Gaius Aurelius Cotta ( 252–231 BC) was a Roman statesman and general during the middle era of the Roman Republic. He was one of the two consuls of 252 BC, serving with Publius Servilius Geminus; both consuls carried on the war in Sicily against the Carthaginians with great success. Among several other places they also took Himera, but its inhabitants had been secretly removed by the Carthaginians. Afterwards Cotta borrowed ships from Hiero, and having united them with the remnants of the Roman fleet, he sailed to Lipara, the blockade of which he left to his tribune, Quintus Cassius, with the express order not to engage in a battle; but, during the absence of the consul, Cassius notwithstanding allowed himself to be drawn into an engagement, in which many Romans were killed. On being informed of this Cotta returned to Lipara, besieged and took the town, put its inhabitants to the sword, and deprived Cassius of his office of tribune.

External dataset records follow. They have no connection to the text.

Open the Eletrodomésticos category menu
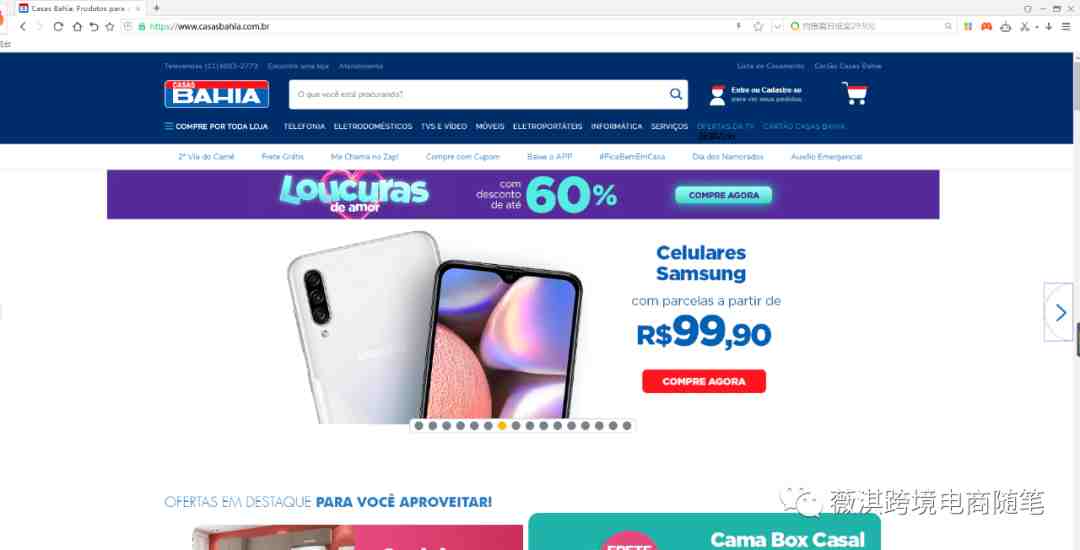The height and width of the screenshot is (550, 1080). pos(373,127)
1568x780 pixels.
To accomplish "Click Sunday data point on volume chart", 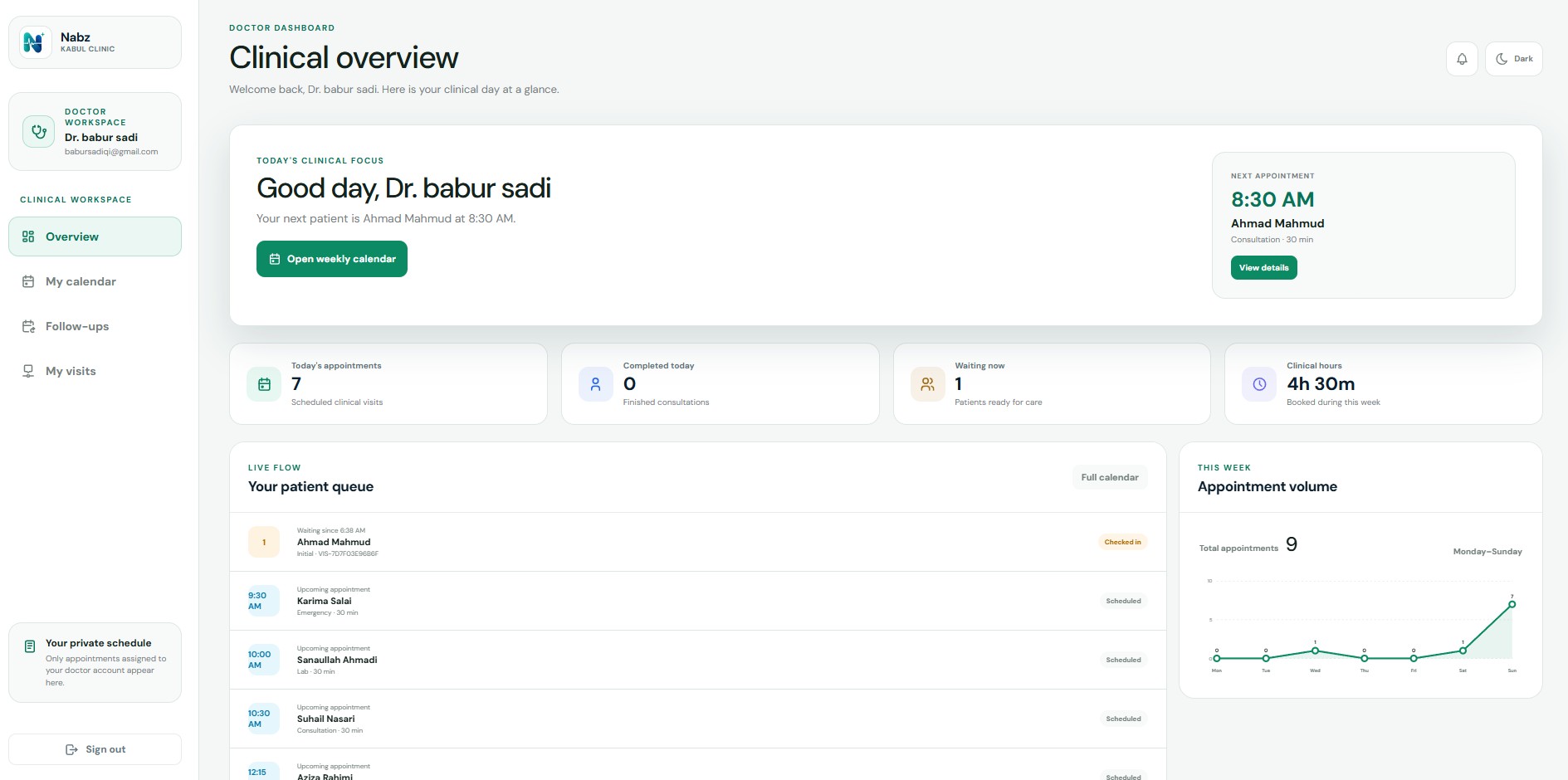I will 1512,604.
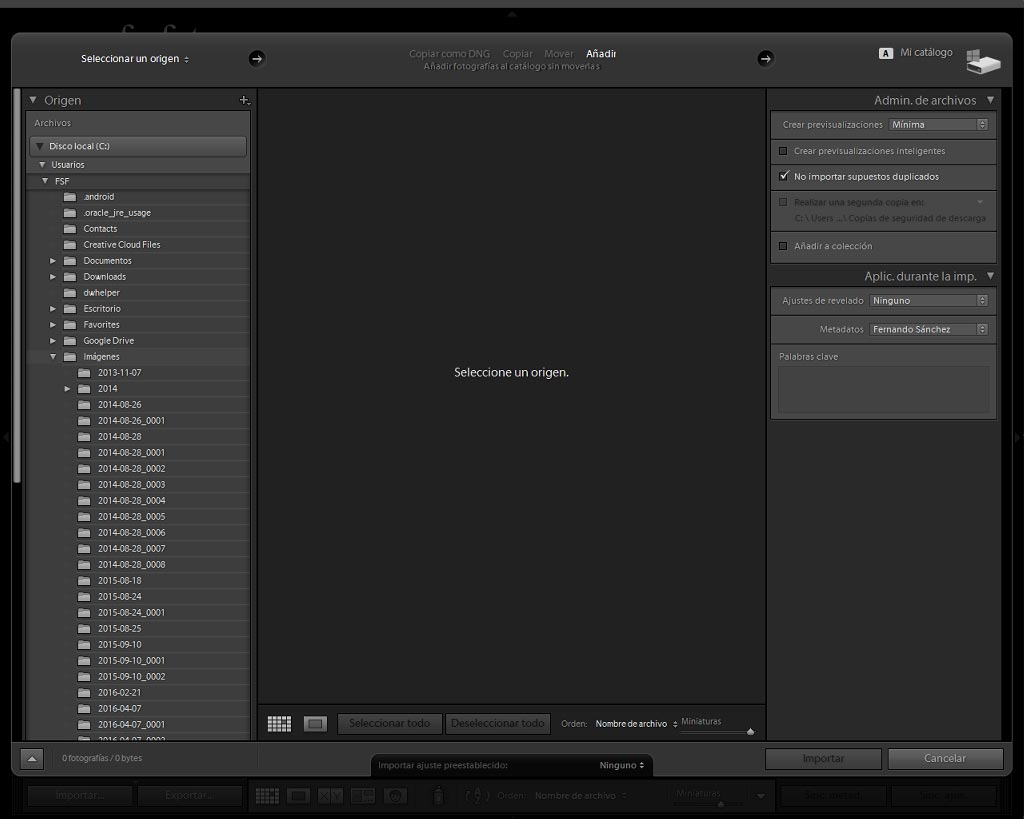Check Añadir a colección option

pos(783,246)
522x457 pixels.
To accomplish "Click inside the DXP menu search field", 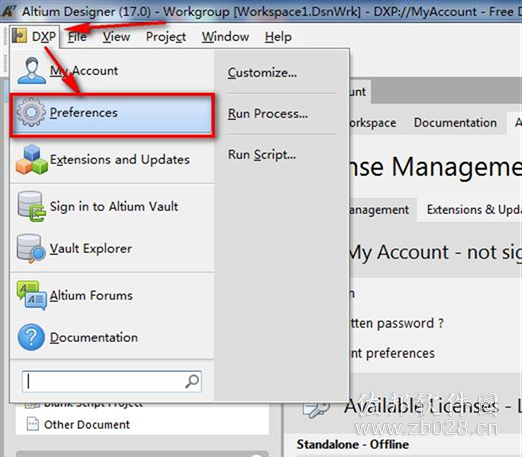I will pos(111,381).
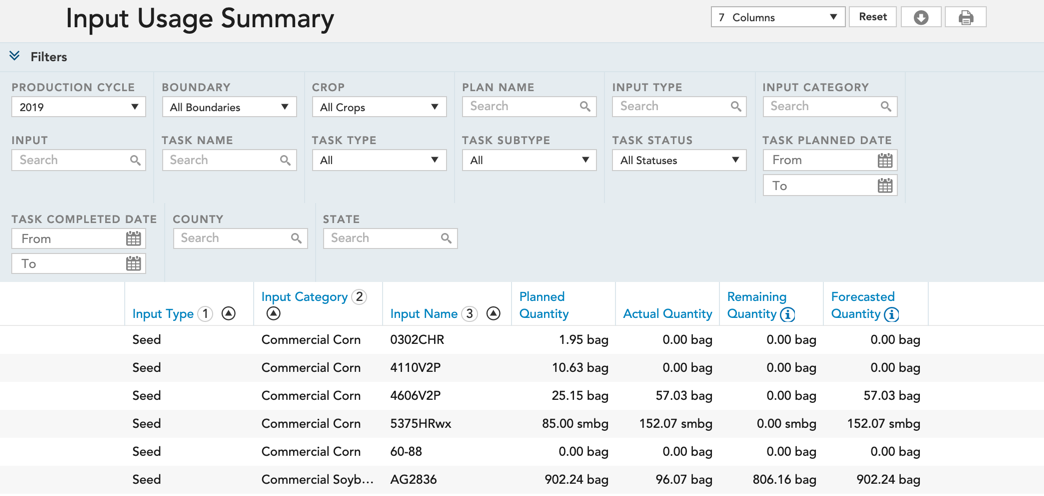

Cotta was celebrated for the strict discipline which he maintained among his troops, and of which several instances are on record. During the siege of Lipara one of his own kinsmen, Publius Aurelius Pecuniola, was scourged and degraded to the rank of a common soldier, because through his fault a part of the camp was set on fire, in consequence of which almost the whole camp fell into the hands of the enemy. It was probably during the same campaign, that he acted with great rigour towards the equites who refused to obey his commands. At the close of his consulship Cotta triumphed over the Carthaginians and Sicilians. In 248 he obtained the consulship a second time, together with his former colleague, Servilius Geminus, and again fought in Sicily against the Carthaginians. Carthalo in vain endeavoured to make a diversion by attacking the coasts of Italy.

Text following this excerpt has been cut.